Kimi Räikkönen é sempre o mesmo: finlandês, loiro, entediado, somente duas expressões no rosto, uma com o capacete e outra sem. Isso mudou - e não foi pouco – é o meio que usará este ano. Não mais uma Ferrari e não mais um monoposto de F1, mas um carro de rali, a Citroën que o contratou ( 75 mil euros por corrida, serão 13, mais 25 mil de bônus caso vá para o pódio) para o mundial 2010 que iniciará semana que vem na Suécia.Entender de Kimi se realmente trata-se de algo temporário depois de ser praticamente expulso do circo de onde ele havia vencido um título em 2007 com a Ferrari ou se desejou de verdade o interessante novo desafio de que fala, é impossível especialmente porque a marca Iceman continua o monossílaba.
Uma coisa é certa não será uma aventura fácil como confirma o “fracasso” no recente Arctic Rally Lapland da Finlândia acabou logo batendo em uma árvore.
Lamento por acontecido justamente em minha casa, porém é um preço que se paga pelo aprendizado. Cometer erros no início é normal. Eu cometi e cometerei tranqüilo...
Quais são as maiores dificuldades?
Fundamentalmente o problema é as condições ambientais. Na Suécia, por exemplo, corremos com neve, e nas outras provas temos de tudo. Em seguida as trajetórias, o ponto de freada, as derrapagens, as notas, o relacionamento com o co-piloto. Por tanto estou começando do zero. Tenho que aprender tudo.
Já alcançou os objetivos?
Agora é cedo, sinceramente não sei que coisas me esperam. Digamos que usarei a primeira parte do mundial para aprender, depois veremos que ponto chegará. Fazer pontos será um bom resultado.
Quais são as maiores diferenças em relação à F1?
Na F1 tudo é controlado, correr nos circuitos as condições em geral são as mesmas. E depois na F1 naturalmente se corre contra os adversários, entretanto no rally é contra o cronômetro. A diferença não é tanta na velocidade, mas no feeling. Isso obviamente muda as suas perspectivas.
E o nível do ambiente?
Parece-me um ambiente mais aberto e mais relaxado do que da F1. Lá existe mais tensão entre os pilotos.
Portanto, sem F1 se vive bem?
Bem, não teria vindo correr aqui se não houvesse vontade.
Sinceramente nenhum ressentimento?
Não. A F1 está distante. Agora penso somente nesse novo desafio. Além disso, também está no passado, não sou mais um fanático, um escravo do trabalho. Quero dizer que no período que me afastei, não estive com certeza pensando em F1 ou em seguir testes de outros. Neste ponto de vista não mudou nada para mim.

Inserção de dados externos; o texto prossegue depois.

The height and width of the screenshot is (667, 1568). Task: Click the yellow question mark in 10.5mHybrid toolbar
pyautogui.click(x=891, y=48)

Quer dizer que não deu ao menos uma olhadinha nos testes de F1 em Valência?
Li alguma coisa nos jornais.
E na nova Ferrari?
Vi pela internet. Não me parece muito diferente da outra, mas é impossível dar uma avaliação.
Vendo sua ascensão por acaso a raiva já acabou?
Não. Capítulo encerrado.
Que pensa de Alonso na Ferrari?
Não me importo.
E do retorno às pistas de Michael Schumacher?
Isso também não me interessa. Talvez lhe faltava a competição. A Mercedes lhe fez uma bela oferta e foi justo aceitá-la. Será bom também para a F1.
E Kimi Räikkönen jamais voltará para a F1?
Tenho um ano de contrato depois veremos.
Então sente falta...
Não. Simplesmente na vida não excluo nada.